Int Surg. 2014 Nov-Dec;99(6):723-8. doi: 10.9738/INTSURG-D-13-00107.1.
Therapeutic delays in cases of external incarcerated hernias typically result in increasing morbidity, mortality, and health expenditures. We investigated the diagnostic role of blood fibrinogen level, white blood count (WBC), mean platelet volume (MPV), and platelet distribution width (PDW) in patients with incarcerated hernia. Two groups, each containing 100 patients, were studied. Group A underwent elective, and group B underwent incarcerated and urgent external hernia repair. We observed high fibrinogen and WBC levels but low MPV and PDW values for patients in group B. Contrary to our expectations, we found lower MPV and PDW values in the complicated group than in the elective group. The morbidity rate and cost burden were higher in group B, and the results were statistically significant. Early operation should be recommended for patients with incarcerated external hernias if their fibrinogen and WBC levels are high.

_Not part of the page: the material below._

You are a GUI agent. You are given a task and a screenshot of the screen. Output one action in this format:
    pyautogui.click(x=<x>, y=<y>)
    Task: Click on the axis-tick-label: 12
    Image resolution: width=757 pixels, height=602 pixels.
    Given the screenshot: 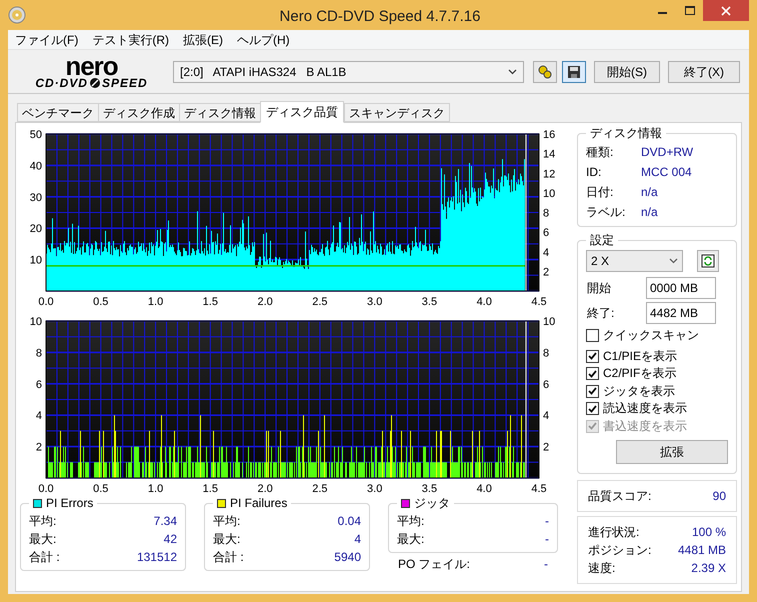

腹外嵌顿疝患者治疗延迟通常会导致发病率、死亡率上升以及医疗费用增加。我们研究了血纤维蛋白原水平、白细胞计数(WBC)、平均血小板体积(MPV)和血小板分布宽度(PDW)在嵌顿疝患者中的诊断作用。研究了两组,每组100例患者。A组接受择期手术,B组接受嵌顿性和急诊腹外疝修补术。我们观察到B组患者的纤维蛋白原和白细胞水平较高,但MPV和PDW值较低。与我们的预期相反,我们发现复杂组的MPV和PDW值低于择期组。B组的发病率和成本负担更高,结果具有统计学意义。对于纤维蛋白原和白细胞水平较高的腹外嵌顿疝患者,建议早期手术。